Il s’agit de la première semaine de grève de la Fédération autonome de l’enseignement, dont les 66 500 membres sont en grève générale illimitée depuis le 23 novembre et sans revenus.

La CNESST explique que pour bénéficier du programme « Pour une maternité sans danger », les enseignantes doivent « remplir certaines conditions d’admissibilité, dont être en présence de dangers attestés dans le Certificat médical visant l’affectation ou le retrait préventif de la travailleuse enceinte ou qui allaite ».

Son porte-parole, Antoine Leclerc-Loiselle, explique que le versement de l’indemnité « peut être suspendu temporairement si pendant une période de plus de 7 jours consécutifs, la travailleuse n’est plus exposée au danger identifié au Certificat médical ».

Une grève ou un lock-out font partie des raisons pour lesquelles les indemnités peuvent cesser d’être versées, tout comme la période estivale, quand les écoles sont fermées.

C’est ce que se sont fait expliquer plusieurs enseignantes : comme il n’y a plus de danger immédiat parce qu’elles ne sont pas à l’école, les versements cessent.

« Toutes dans le même bateau »

« Je crois que nous sommes toutes dans le même bateau ! », écrit sur Facebook une professeure enceinte dont les revenus ont été coupés.

Mais combien sont-elles ?

La CNESST nous répond qu’elle ne peut ventiler les données selon l’affiliation syndicale.

Au centre de services scolaire Marguerite-Bourgeoys, on nous répond que 26 femmes sont dans cette situation actuellement.

Le Centre de services scolaire de Montréal dit qu’il ne peut pas répondre à cette question parce qu’il est impossible d’« extraire ces données » en raison de la grève.

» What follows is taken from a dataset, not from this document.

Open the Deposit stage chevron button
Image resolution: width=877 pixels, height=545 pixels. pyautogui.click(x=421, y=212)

Il a donc fallu nous tourner vers le syndicat regroupant ses enseignants, l’Alliance des professeures et professeurs de Montréal, où on dit avoir reçu, depuis le début de l’année 2023-2024, une quarantaine de lettres du centre de services confirmant un tel retrait. On ajoute que ces données ne sont peut-être pas exactes puisqu’il arrive que le CSS oublie d’aviser le syndicat de ces retraits préventifs.

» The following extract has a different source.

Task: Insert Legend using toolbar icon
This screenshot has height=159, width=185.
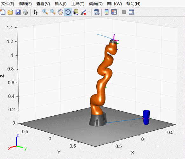Action: click(x=114, y=12)
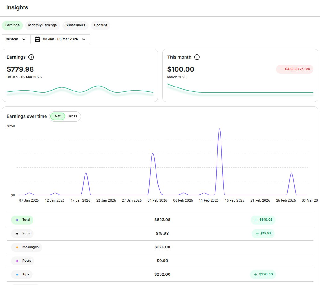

Les enseignants affiliés à la FAE sont sans salaire depuis le 23 novembre dernier.

« Tel est aussi le cas des enseignantes qui se trouvaient en retrait préventif au déclenchement de la grève. Ce contexte peut être anxiogène pour les enseignantes enceintes qui, comme leurs collègues, sont sans revenu pour une 16e journée consécutive », dit Catherine Beauvais-St-Pierre, présidente de l’Alliance des professeures et professeurs de Montréal. Elle appelle le gouvernement à négocier « sérieusement ».

Les femmes « écopent »

Les chiffres le disent, la grève qui a cours actuellement dans le secteur public est principalement une affaire de femmes. Elles représentent les trois quarts des profs membres de la FAE. Chez les syndiqués du front commun, cette proportion monte à 80 %.

Se trouver un revenu d’appoint, comme d’autres collègues le font en ce moment pour subvenir à leurs besoins ? Avec son ventre rond, Jenyfer Hervieux croit que ce serait difficile.

C’est écrit dans mon front que je suis enceinte de presque sept mois ! C’est contraignant, même si je sais que techniquement, on n’est pas censées être stigmatisées pour ça.

Jenyfer Hervieux

L’enseignante relate qu’à la CNESST, on lui a conseillé de se prévaloir plus tôt du Régime québécois d’assurance parentale (RQAP).

« Il faudrait que j’hypothèque mon congé de maternité, que je veux passer avec mon enfant », dit-elle. On l’a aussi dirigée vers les banques alimentaires.

« D’un point de vue féministe, ce sont encore une fois les femmes, cette fois-ci enceintes, qui écopent », dit-elle.

Elle s’estime néanmoins « chanceuse » : son conjoint est un ancien enseignant qui fait partie des statistiques de désertion de la profession, selon lesquelles le quart d’entre eux quittent le métier avant cinq ans. Il a donc un autre travail et n’est pas en grève actuellement.

L’enseignante insiste et se dit pleinement solidaire du mouvement de grève, même si elle n’est pas sur le trottoir avec ses collègues : elle a voté pour la grève générale illimitée.